## START Given text

I added the untouched shot.



Joe Marques
Registered: Jan 22, 2004
Total Posts: 1149
Country: United States

gervaise wrote:
Thanks, Joe, this is a good simple comparision. Although I have not used RAW Shooter, I tend to agree that the ACR is the best unprocessed beyond where you left it, and I agree that the sharpening and other stuff is best done in PS/CS2. Thanks for posting this.


My pleasure Gerry. Glad it was useful for you.



Joe Marques
Registered: Jan 22, 2004
Total Posts: 1149
Country: United States

pchew wrote:
Would be interested to see a result from EVU. My own experience shows that EVU gives the best skin tone for RAW conversion.

Perry


Perry, what is EVU?



Joe Marques
Registered: Jan 22, 2004
Total Posts: 1149
Country: United States

Guy Mancuso wrote:
Joe I would love it if you can throw C1 in the mix because it is a widely used converter. You can download a 30 day trial


Guy, I intended to use C1 but apparently I already had my 30 day trial (must have been well over a year ago - I vaguely remember trying it) and I don't know how to "clear" my machine (registry key?) to try it again. I might contact Phase One to unluck the trial for me.

## END Given text

## [Task set]
- 1) Condense the paragraph in the RAW converter thread that begins "Guy, I intended to use C1" into a short bulleted list that keeps its main facts.
- 2) From the RAW converter thread, repeat verbatim the part that opens with the words containing "I added the" and closes with "useful for you.".
- 3) Write the next portion of the RAW converter thread, picking up right after its final sentence.
The lines after this point come from a separate source.

## START Extracted material

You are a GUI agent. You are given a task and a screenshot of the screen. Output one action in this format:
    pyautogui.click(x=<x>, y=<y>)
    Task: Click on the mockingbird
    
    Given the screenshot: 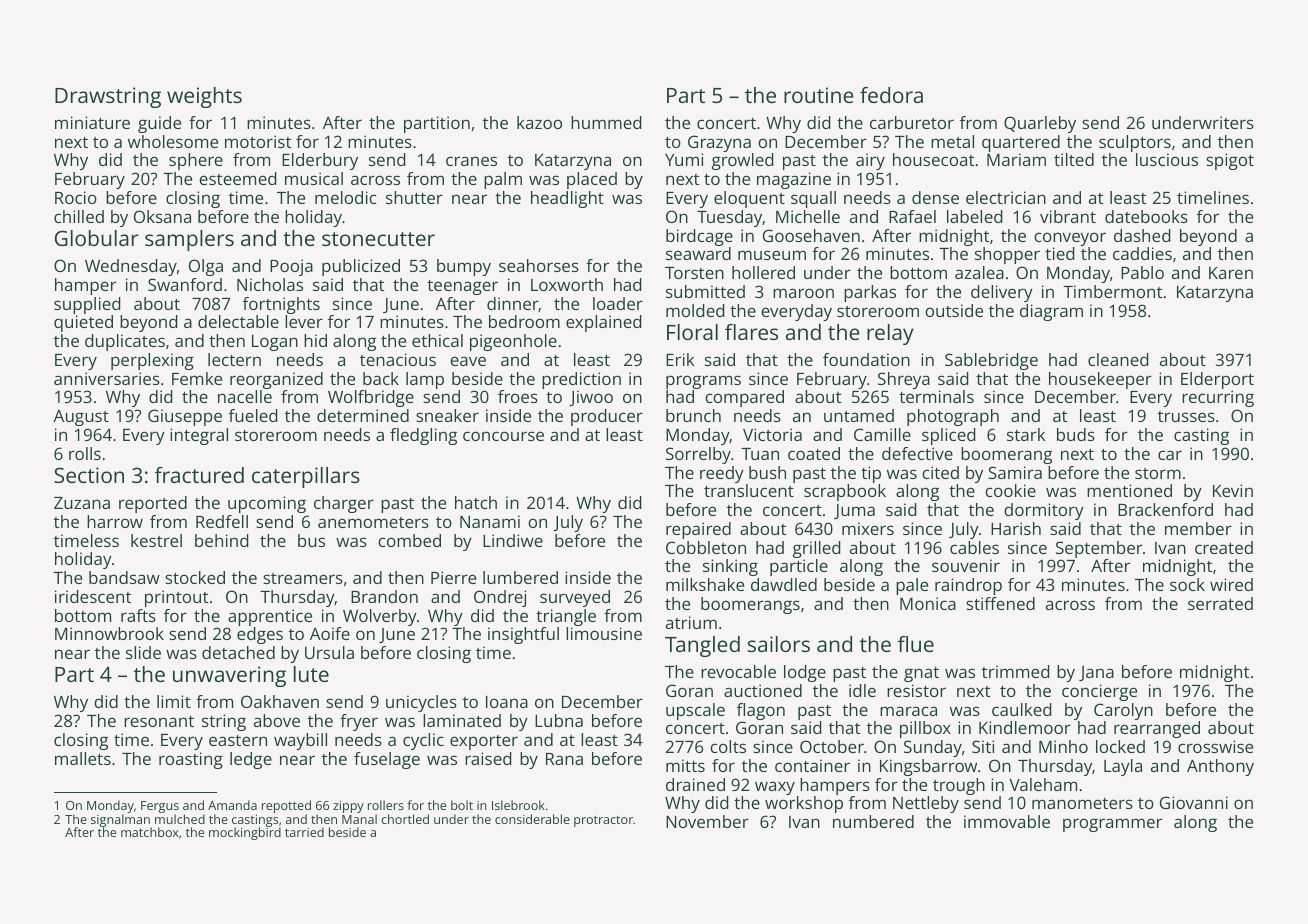 What is the action you would take?
    pyautogui.click(x=245, y=834)
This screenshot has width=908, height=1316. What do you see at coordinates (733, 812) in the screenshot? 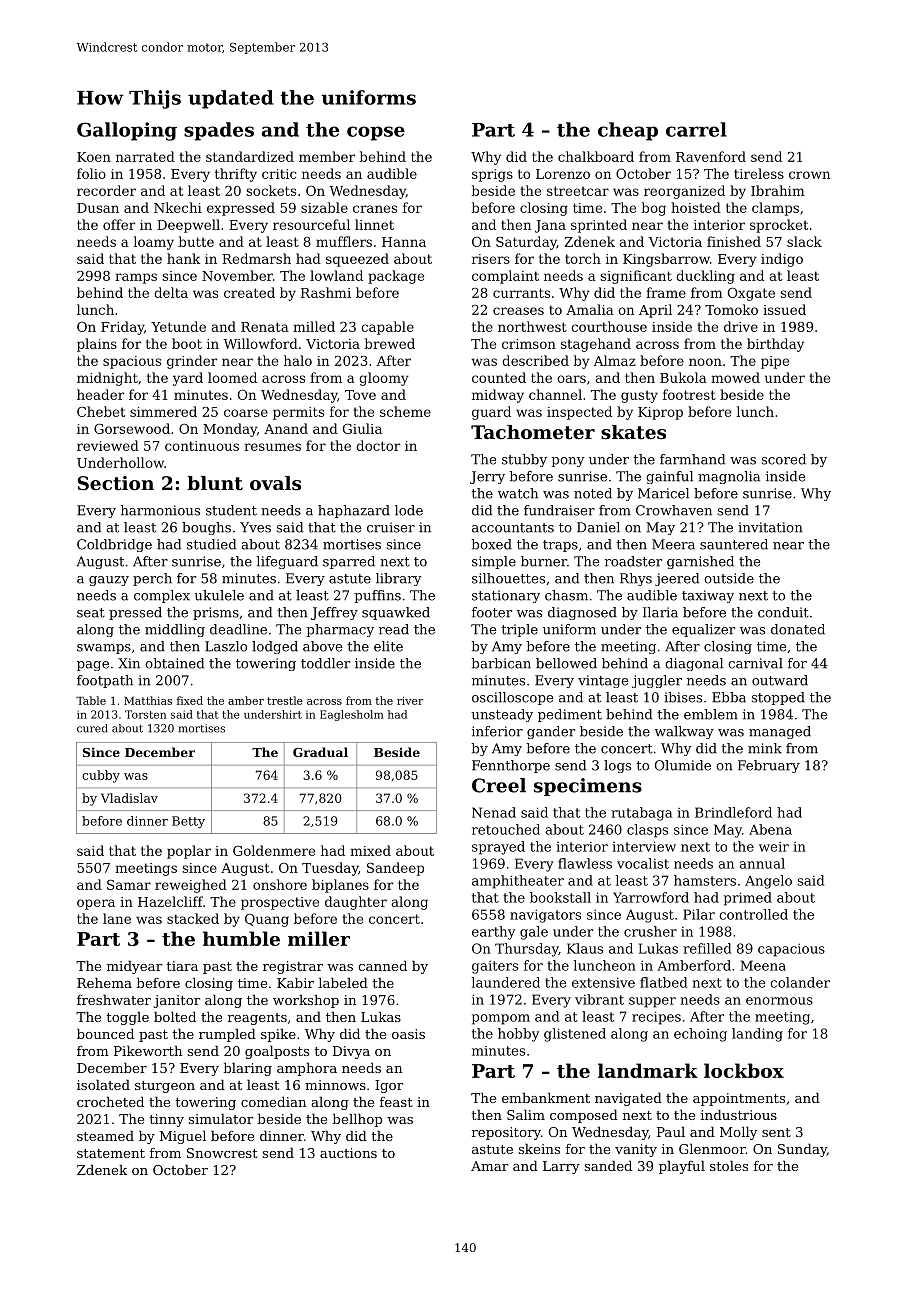
I see `Brindleford` at bounding box center [733, 812].
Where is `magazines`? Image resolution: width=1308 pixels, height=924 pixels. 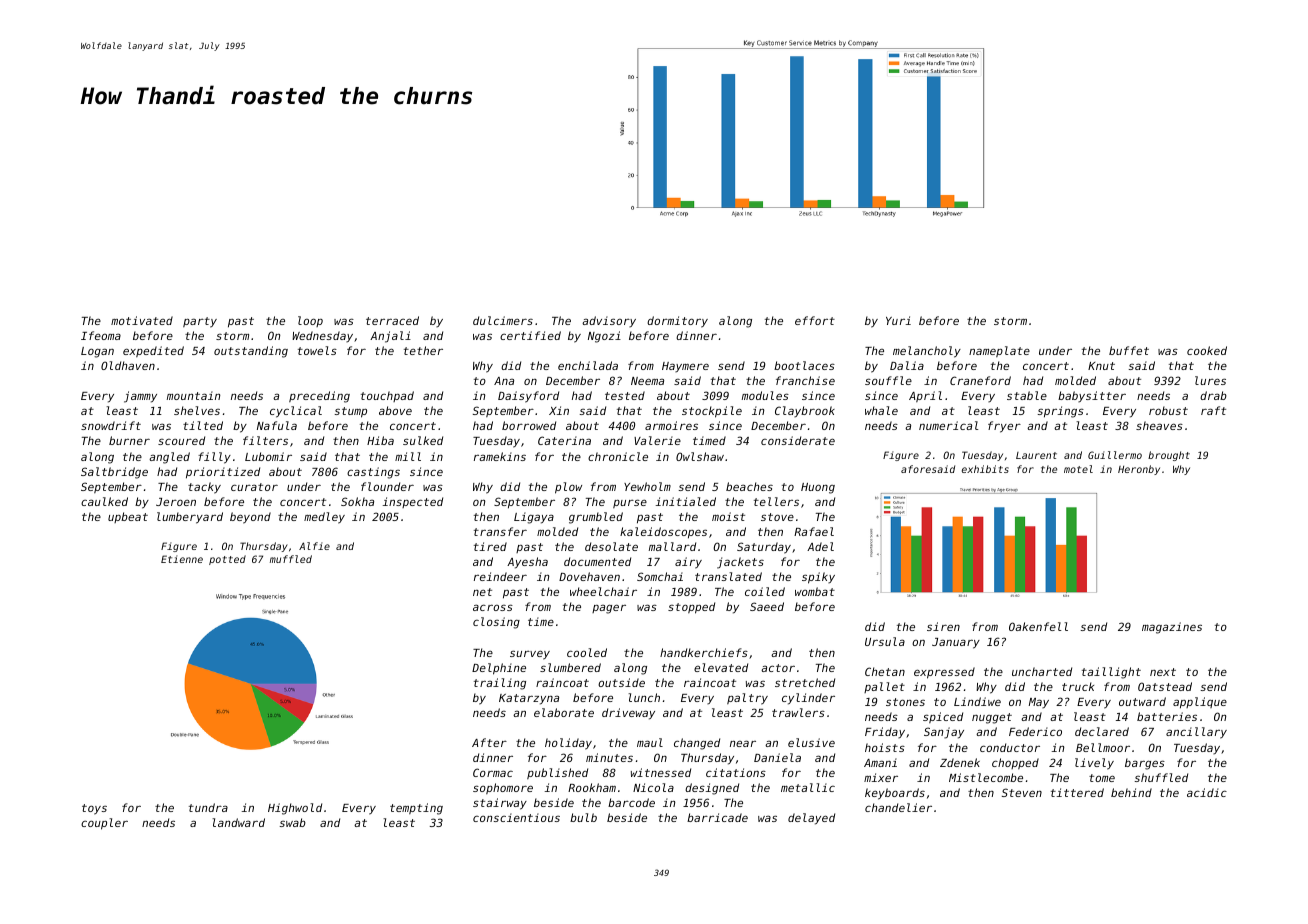
magazines is located at coordinates (1172, 628).
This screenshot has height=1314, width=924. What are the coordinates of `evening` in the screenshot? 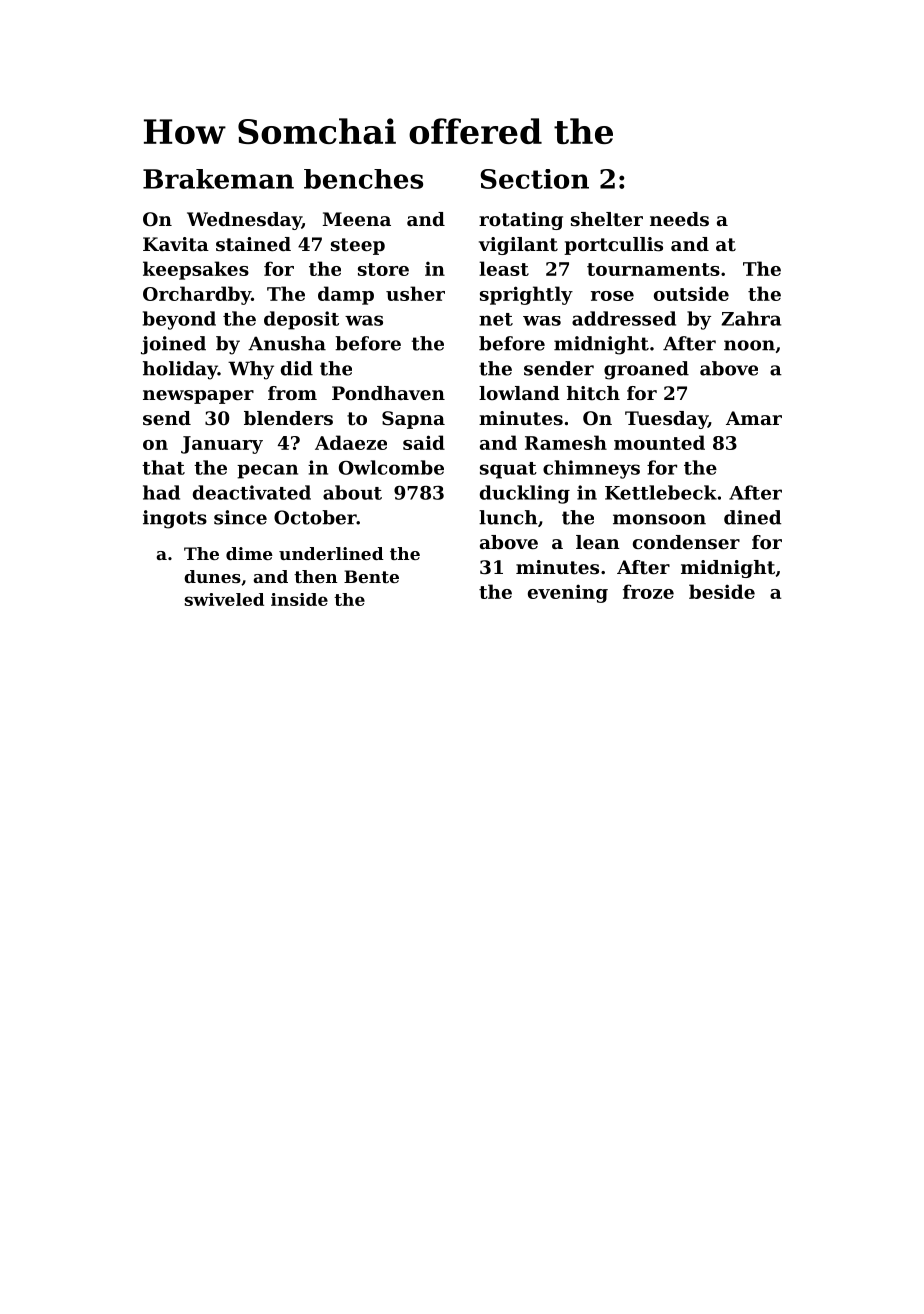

## END Extracted material

## [Answers given]
- 1)
- Joe meant to include C1 in the comparison.
- His 30-day trial had apparently already been used, probably well over a year ago.
- He does not know how to clear his machine, possibly through a registry key, to run the trial again.
- He may ask Phase One to unlock the trial for him.

- 2)
I added the untouched shot.



Joe Marques
Registered: Jan 22, 2004
Total Posts: 1149
Country: United States

gervaise wrote:
Thanks, Joe, this is a good simple comparision. Although I have not used RAW Shooter, I tend to agree that the ACR is the best unprocessed beyond where you left it, and I agree that the sharpening and other stuff is best done in PS/CS2. Thanks for posting this.


My pleasure Gerry. Glad it was useful for you.

- 3)
Canon 10D
Registered: Dec 12, 2003
Total Posts: 3375
Country: United States

This might be useful
http://www.sphoto.com/techinfo/rawconverters/rawconverters.htm



pchew
Registered: Jun 16, 2003
Total Posts: 1296
Country: Canada

Ranger099 wrote:
pchew wrote:
Would be interested to see a result from EVU. My own experience shows that EVU gives the best skin tone for RAW conversion.

Perry


Perry, what is EVU?


Joe, that the previous RAW convertor Canon had before DPP. I believe it's called EOS Viewer Utility. I did some my own unscientific comparison with a bunch of RAW convertor (C1, ACR, DPP, RawEssential and EVU). In the end, I decide I like EVU for it's best skin tone and sharpness.

Perry



Jeff
Registered: Dec 31, 2002
Total Posts: 8662
Country: United States

Canon 10D wrote:
OK, dumb dumb question here
+25 color noise means adding color noise by 25%?


No, the 'zero' setting is no color noise reduction, and the default of 25 I would say is moderate CNR, adequate for most of the shots that I need it for. Why it's "on" by default I have no idea. I don't think any programs allow you to add color noise, at least, not without more than one step.



AlanD
Registered: Jun 07, 2003
Total Posts: 183
Country: United States

When comparing RSE vs Bibble speed though, you have to take into account that Bibble is multithreaded. On dual processor machines, it's twice as fast...



edwardkaraa
Registered: Sep 27, 2004
Total Posts: 3568
Country: Thailand

pchew wrote:
Ranger099 wrote:
pchew wrote:
Would be interested to see a result from EVU. My own experience shows that EVU gives the best skin tone for RAW conversion.

Perry


Perry, what is EVU?


Joe, that the previous RAW convertor Canon had before DPP. I believe it's called EOS Viewer Utility. I did some my own unscientific comparison with a bunch of RAW convertor (C1, ACR, DPP, RawEssential and EVU). In the end, I decide I like EVU for it's best skin tone and sharpness.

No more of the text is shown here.